WAS once briefly a football manager.

Stepped into a Sunday league gig after the incumbent had succumbed to a slight strain or, as the doc called it, acute cirrhosis of the liver.

It did not last long. The managerial career, that is. In terms of tactics, I borrowed heavily from the Kama Sutra Guide to Positions. This produced an unusual formation and a gaudy run of defeats. It was also responsible, though, for a spectacular end of season party.

But, like every self-harming football fan, I know a manager's job is as easy as taking some lemons and some peas and squeezing them.

We all chortle when somebody wails: "Who would be a football manager?" The massed chorus to this absurd inquiry is: "All of us. I mean you might not understand why Clarty Jimmy, who is in charge of sewage waste at the Hospital for Exotic and Contagious Diseases, might not want to hang up his rubber gloves for a million-pound career that is so full of chancers it could be called a bank. But, trust me, he might just be persuaded."

They say managers, too, face constant criticism. This was not evident when Arsene Wenger celebrated his 3000th day of not winning something with Arsenal. This is an heroic achievement. One would have thought that Wenger could have followed Portsmouth and Wigan Athletic in lifting an FA Cup trophy since his last triumph in 2004 when the ball had soddin' laces.

Or how about the League Cup? Since Arsenal last won it Aston Villa (twice), Leicester City (twice), Tottenham Hotspur, Blackburn Rovers, Middlesbrough and Swansea City have been among the teams to have lifted the trophy.

Aye, but Arsene just picks weak teams for the competition, say his supporters. There is the counter argument that Arsene picks weak teams for every competition but he picked his best for a meeting with Birmingham in the cup final of 2011. Arsenal went on to lose the final. Birmingham won it and went on to be relegated.

Yet he is called The Professor. This deserves the adding of Nutty. And nutty as in as nutty as the septic tank at the squirrels' commune.

Of course, Arsene is just the most conspicuous example of how managers are evaluated kindly if they talk about "playing the game in the proper way", know that a preposition is not a surgical implement and believe training is more than just playing five-a-sides before heading for a very happy meal.

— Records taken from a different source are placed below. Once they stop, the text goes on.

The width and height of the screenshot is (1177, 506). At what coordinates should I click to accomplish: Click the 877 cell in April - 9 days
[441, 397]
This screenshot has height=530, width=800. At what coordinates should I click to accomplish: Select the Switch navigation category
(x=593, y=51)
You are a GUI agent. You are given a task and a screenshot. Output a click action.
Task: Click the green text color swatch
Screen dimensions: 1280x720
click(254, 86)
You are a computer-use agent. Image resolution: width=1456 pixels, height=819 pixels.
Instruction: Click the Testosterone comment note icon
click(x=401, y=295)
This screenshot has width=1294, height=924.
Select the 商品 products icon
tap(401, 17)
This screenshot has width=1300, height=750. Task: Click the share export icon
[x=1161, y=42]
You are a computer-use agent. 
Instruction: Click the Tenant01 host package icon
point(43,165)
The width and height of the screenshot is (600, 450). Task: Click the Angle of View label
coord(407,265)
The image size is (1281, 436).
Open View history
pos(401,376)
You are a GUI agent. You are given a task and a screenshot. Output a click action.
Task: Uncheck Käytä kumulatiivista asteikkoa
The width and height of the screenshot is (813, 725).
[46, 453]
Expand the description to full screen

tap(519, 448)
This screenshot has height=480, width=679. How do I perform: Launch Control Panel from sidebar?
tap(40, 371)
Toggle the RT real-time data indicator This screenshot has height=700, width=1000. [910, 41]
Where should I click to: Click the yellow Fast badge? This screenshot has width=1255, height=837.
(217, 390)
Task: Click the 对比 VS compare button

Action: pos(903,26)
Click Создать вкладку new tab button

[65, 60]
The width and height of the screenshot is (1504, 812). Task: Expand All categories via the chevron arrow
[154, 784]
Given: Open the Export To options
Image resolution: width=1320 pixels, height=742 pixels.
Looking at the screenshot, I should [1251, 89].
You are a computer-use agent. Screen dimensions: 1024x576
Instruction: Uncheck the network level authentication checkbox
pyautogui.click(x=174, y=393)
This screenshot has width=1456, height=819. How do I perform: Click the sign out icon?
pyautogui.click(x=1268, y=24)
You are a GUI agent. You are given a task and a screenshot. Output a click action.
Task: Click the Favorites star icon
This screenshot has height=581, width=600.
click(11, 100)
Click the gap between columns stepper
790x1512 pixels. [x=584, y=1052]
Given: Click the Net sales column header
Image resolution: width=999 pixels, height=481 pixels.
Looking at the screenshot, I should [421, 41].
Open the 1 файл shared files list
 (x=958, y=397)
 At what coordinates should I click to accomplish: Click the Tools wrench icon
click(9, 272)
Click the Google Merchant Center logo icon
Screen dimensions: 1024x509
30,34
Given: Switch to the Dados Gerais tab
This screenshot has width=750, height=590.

Yet they are accorded some sort of infallibility when they are around for long enough. "Be careful what you wish for" is the standard response to any Arsenal fan who considers that his season ticket fee of a hundred squillion gazillion per game may not be the best investment he has made and maybe a change of leadership should be considered. This advice is offered, of course, by people like me who don't buy season tickets and are more likely to bump into a leading manager than an ordinary punter.

The most spectacular thing about managers is the obvious mistakes they make. Yup, David Moyes knows more about football than me but most punters know that Marouane Fellaini is a Manchester United player in the same way that I am a viable stand-in for David Beckham in an underwear ad.

Yes, Manuel Pellegrini is a drawer of the fine lines of football while I am the hyperactive wean in the crèche with the paintpot and so many E numbers I could supply a vowel for the next five series of Countdown. But I know Martin Demichelis is as reliable as a 20-year-old Lada that has been a veteran of the school run in the Khyber Pass. Pellegrini thinks that Demichelis is a mobile central defender. I believe he is as mobile as Central Station.

Every fan is aware of this myopia in their manager. I have watched football in seven different decades - from the fifties to the teens - and have been amazed they cannot on occasion see what the rest of us can.

Like when Arsene spends all summer looking for a top-class attacker and then signs another midfielder in Mesut Oezil for £40m. The German is then posted missing in big games and the strikers just miss. It is akin to giving your IT manager £40m for a new system and him coming back with an apology over the lack of an email service but pointing out that every bathroom in the building now has a Jacuzzi.

Most managers face a defining moment that shows them as horribly fallible. Arsene has now jumped the shark. It is a position but not as much fun as those in the Kama Sutra. Or so I am told.